## Related questions with answers

Solve the given system of differential equations.

$x _ { 1 } ^ { \prime } = 2 x _ { 1 } , \quad x _ { 2 } ^ { \prime } = x _ { 2 } - x _ { 3 } , \quad x _ { 3 } ^ { \prime } = x _ { 2 } + x _ { 3 }.$

Solutions

VerifiedWe are given the following system of differential equations

$\begin{align*} x_1'&=2x_1,\\ x_2'&=x_2-x_3,\\ x_3'&=x_2+x_3. \end{align*}$

We need to solve it.

Consider the system of differential equations

$\begin{array}{lll}x'_1=2x_1\\ x'_2=x_2-x_3\\ x'_3=x_2+x_3\end{array}$

.

Since $x'_1=2x_1$ we have that $x(t)=c_1e^{2t}$. Then we are left with the system

$\begin{array}{cc}x'_2=x_2-x_3\\ x'_3=x_2+x_3\end{array}$

which can be written in operator notation

$\begin{array}{cc} (D-1)x_2+x_3=0\\ -x_2+(D-1)x_3=0\end{array}$

.

Applying $(D-1)$ to the both sides of the equation $-x_2+(D-1)x_3=0$ we get $-(D-1)x_2+(D-1)^2x_3=0$.

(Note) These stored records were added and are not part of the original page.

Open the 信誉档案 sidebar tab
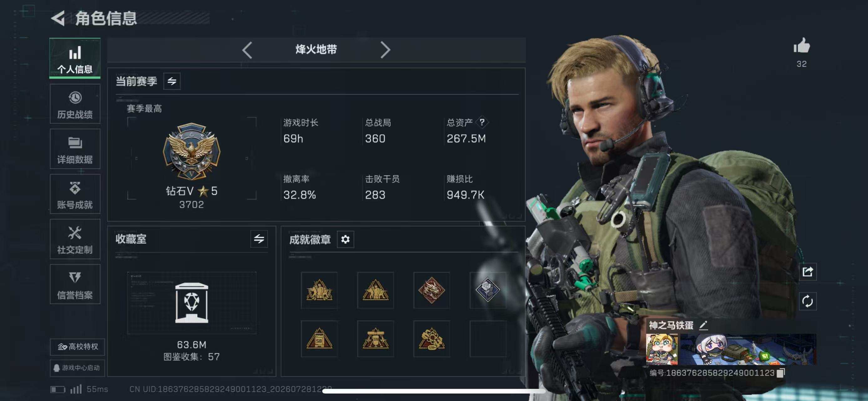The width and height of the screenshot is (868, 401). click(75, 284)
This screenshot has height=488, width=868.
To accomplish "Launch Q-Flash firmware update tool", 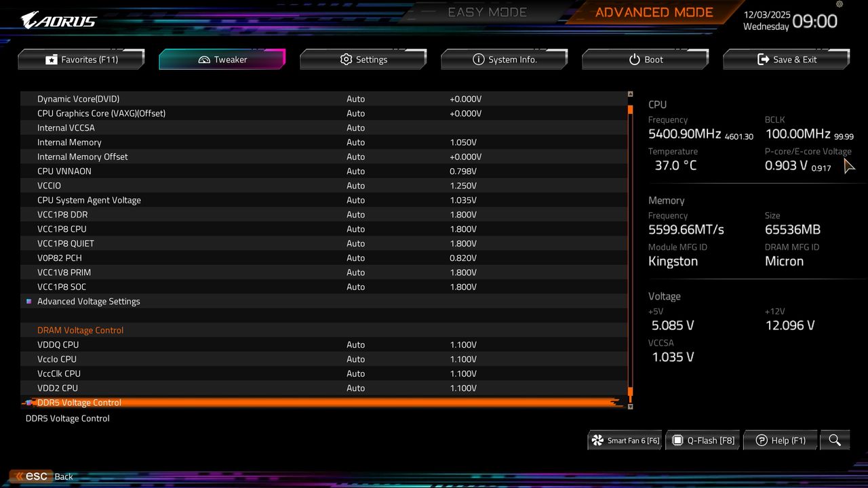I will coord(703,440).

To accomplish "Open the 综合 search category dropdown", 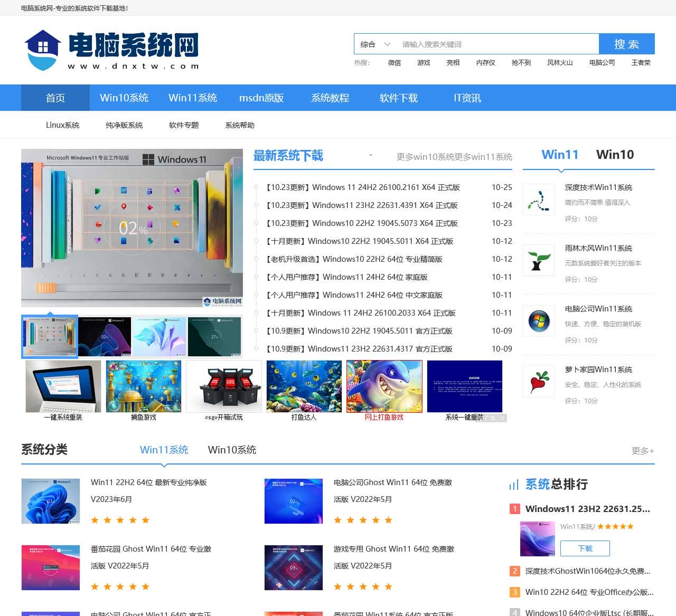I will 374,44.
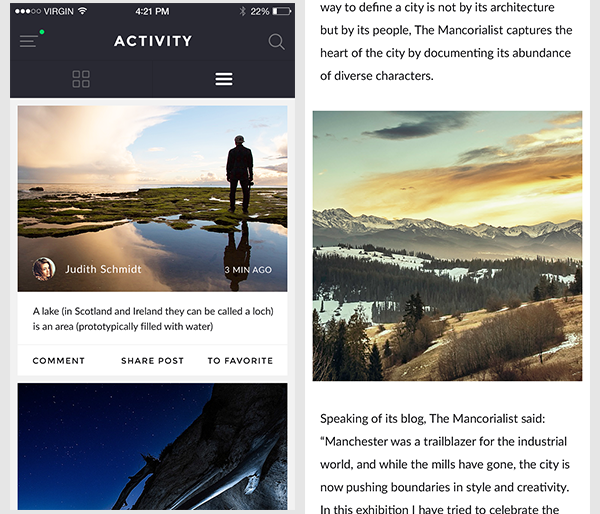Image resolution: width=600 pixels, height=514 pixels.
Task: Open the lake reflection post photo
Action: [x=152, y=199]
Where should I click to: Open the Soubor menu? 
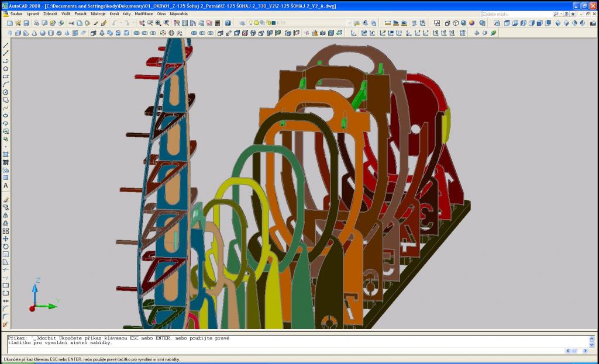(16, 13)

Adding the equations $(D-1)x_2+x_3=0$ and $-(D-1)x_2+(D-1)^2x_3=0$ gives us the homogeneous equation $(D^2-2D+2)x_3=0$.

The auxiliary polynomial of $(D^2-2D+2)x_3=0$ is $P(r)=r^2-2r+2=0$ which has $r_1=1-i$ and $r_2=1+i$ as roots.

Thus $x_3(t)=c_2e^t\cos t+c_3e^t\sin t$.

Hence since $-x_2+(D-1)x_3=0$ we have that $x_2(t)=(D-1)x_3(t)=c_3e^t\cos t-c_2e^t\sin t$.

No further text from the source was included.